To summarize, the origins of modern continental European forestry lay in rationalism as much as in romanticism. Cameralist forestry was, however, essentially a ‘bureaucratic-scientific approach to resource management’.123 It was concerned with the production of timber and other forest products and with meeting the needs of the national economy. Its oldest branches included forest utilization, the preparation of forest working plans, silviculture, forest valuation or forest finance, and forest (p.52) protection. These branches emphasized respectively the systematization and regulation of forest use, the determination of periodical production and the regulation of yield, artificial forest regeneration, the valuing of forest products, and the protection of forests from human beings as well as naturally destructive phenomena such as insect attacks and fungi.

2.3.2. Emancipatory Appropriation and Technocracy

The new economy, however, had important implications for human society and community, as it did for nature. At the outset, the discourse on emancipation legitimized the abrogation of rights of local communities. Although there was considerable negotiation, in some places, between protesting peasants affected by the new legal regimes that determined forest use and state forest departments, the transformation of relationships between local communities and nature was permanent, with customary rights and traditional use practices construed as backward and thereby needing to be extinguished.124 It is useful here to quote Karl Marx’s astute observation on forest law and local communities, albeit in the mid nineteenth century. Marx wrote:

We demand for the poor a customary right, and indeed one which is not of a local character but is a customary right of the poor in all countries. We go still further and maintain that a customary right by its very nature can only be a right of this lowest, propertyless and elemental mass.125

Along with the emergence of new legal regimes abrogating customary rights came another important trend—the rise of what Timothy Mitchell has called ‘Rule of Experts’.126 Technocracy, in turn, brought with it a linear view of history. Thus, while modern forestry practices were considered legitimate, the efficacy of the management systems of peasant communities, or, indeed, of landlords who engaged in traditional methods of cultivation and harvest, was denied. An excellent illustration of such (p.53) a dismissal is Bernard Fernow’s comments on traditional French forestry, wherein he stated summarily that ‘there was very little forestry of note done in France in the late eighteenth and early nineteenth centuries due to war and unrest’.127 Technocracy thus spawned a particularly imperial environmentalism, one that privileged a modern view of sustainability and conservation over previous constellations of co-produced relationships between nature, science, and community in significantly different, but arguably legitimate ways.

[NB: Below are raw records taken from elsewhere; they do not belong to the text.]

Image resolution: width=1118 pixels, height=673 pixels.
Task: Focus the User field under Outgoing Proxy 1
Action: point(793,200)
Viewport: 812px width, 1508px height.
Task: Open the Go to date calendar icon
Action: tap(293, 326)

The emergence of modern scientific forestry engendered a new relationship between humanity and the rest of nature. The basis of this relationship was a set of doctrines that emerged from the new formal studies of ‘the economy’, which, as Colin Duncan has pointed out, ‘was born at the same time as capitalism, along with its other siblings in the same litter, industrialism and modernity’.128 If the essence of modernism was ‘the notion of human interdependence above and beyond the ties of kinship and acquaintanceship’, or as the state in which? society is modern to the extent that its households consume little of what they themselves produce and produce little of what they themselves consume,’129 the new forestry was modern in that it sought to break ties between communities and forests at the ‘local’ levels, and created regimes of what is perhaps best described as ‘nature at a distance’.130

Put differently, the new relationship between humanity and the rest of nature was, in effect, a contract with nature. It consisted, in essence, of a quid pro quo—conservation, in exchange for sustained, long-term yield. In both Germany and France by the first part of the nineteenth century, forests therefore began to be regarded as territories specially important for the economic vitality of the country as a whole and a legitimate subject for state intervention. Forests thereby became a part of the national infrastructure, a state resource.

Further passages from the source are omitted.